The IncDes classes allow you to create serializable tree structures, where the objects in these structures interoperate synchronously. (All the objects in a given structure must use the same mailbox.)
Application logic, in the form of a component, can also be attached to an IncDes actor. But to do this you need to define, and register, a new factory class.
- IncDes actors and supported messages
- Items
- Basic Collections
- IncDesList --Updated in release 1.3.0
- IncDesNavMap --Updated in release 1.3.0
- IncDesNavSet
- Examples
###Advanced IncDes
Unfortunately the jit package did not adequately address the needs of an important use case--balanced trees (b-trees), as b-tree nodes were implemented over a TreeMap. And that meant that before any data could be accessed, all the keys had to be deserialized to built that TreeMap. Rather, we should build b-tree nodes over a table of key/value pairs and do binary searches. This will allow us to access and update data more quickly.
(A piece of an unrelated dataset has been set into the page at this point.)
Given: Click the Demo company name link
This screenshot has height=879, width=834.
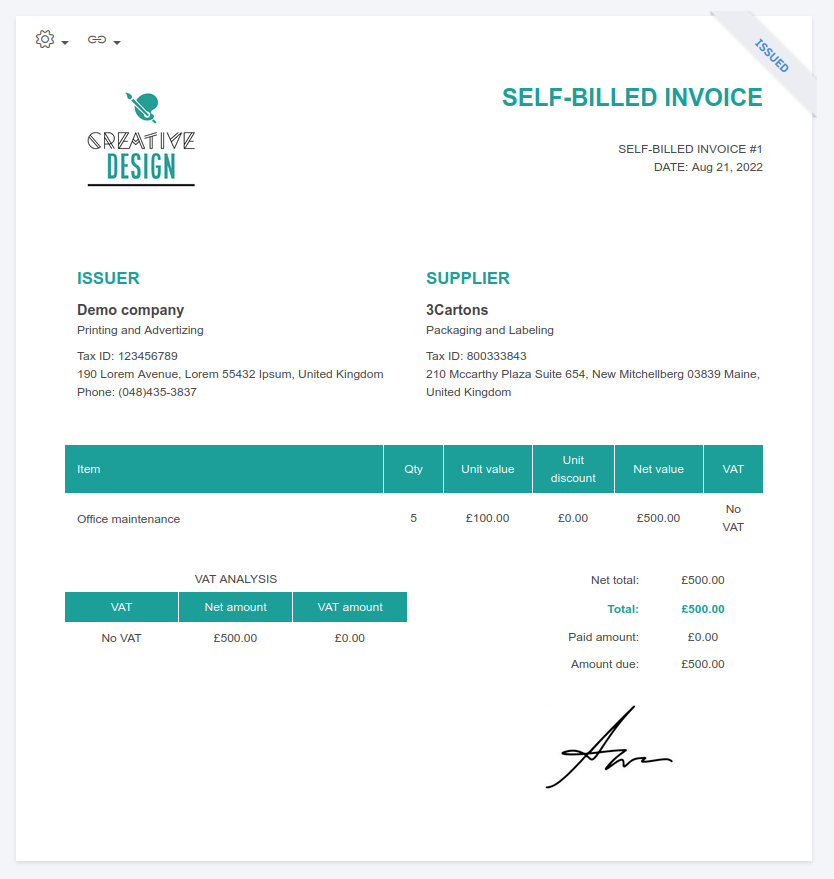Looking at the screenshot, I should click(x=130, y=310).
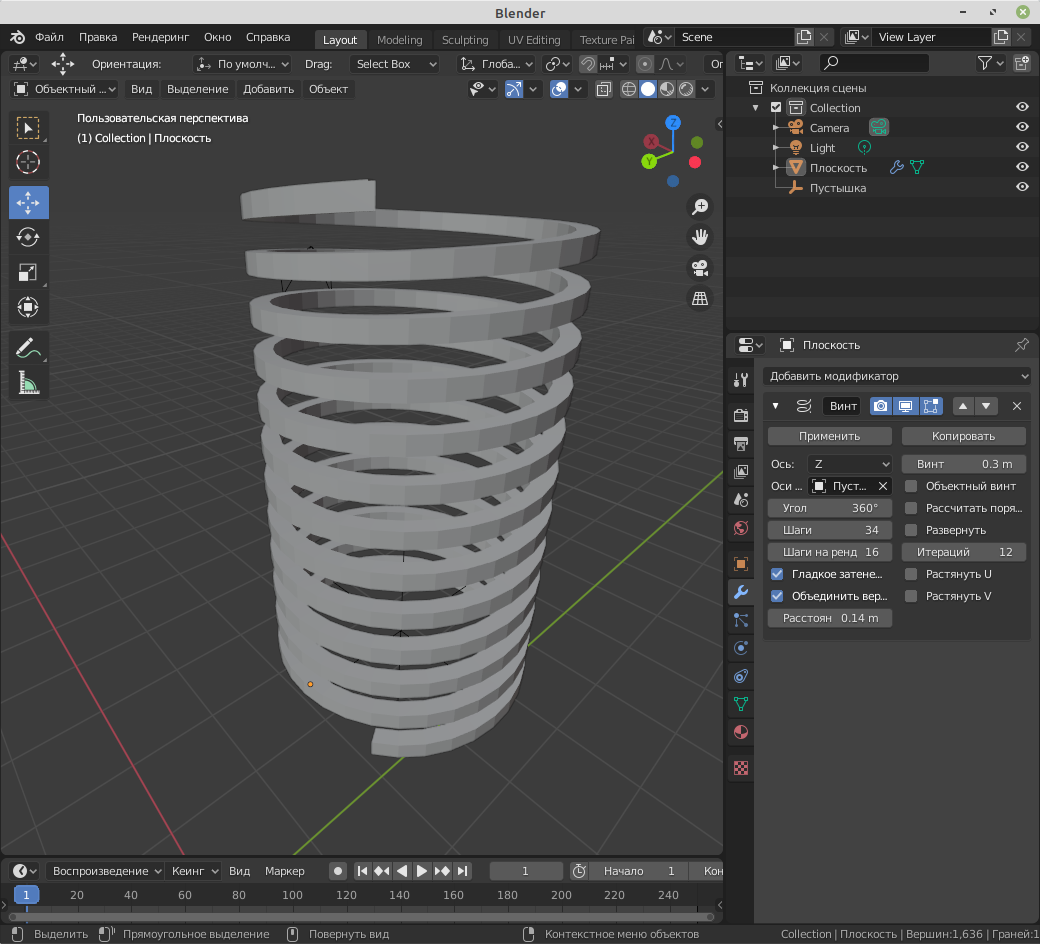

We can also support CoW (Copy on Write) optimization. In a CoW database, the indexes used to locate application data are b-tree nodes. The problem is that indexes are updated each time the application data is updated (updates are always written to newly allocated disk space), and when you update an index, you need to update the index which references it, recursively. To reduce this overhead, small updates to indexes then should be saved in the root node of the database when they are small enough, or stored in the higher-level index nodes, with leaf index nodes being updated as a last recourse. So when you access an index node, you apply a map which provides the latest updates. This approach should significantly increase the speed of updates with small slowdown in the speed of queries--with the balance between the speed of updates and the speed of queries governed by the number of updates which are tracked before forcing a rewrite of an index node. (CoW is an important technology, as it lends itself easily to implementing a transactional database.)
Advanced IncDes will be covered in a later project.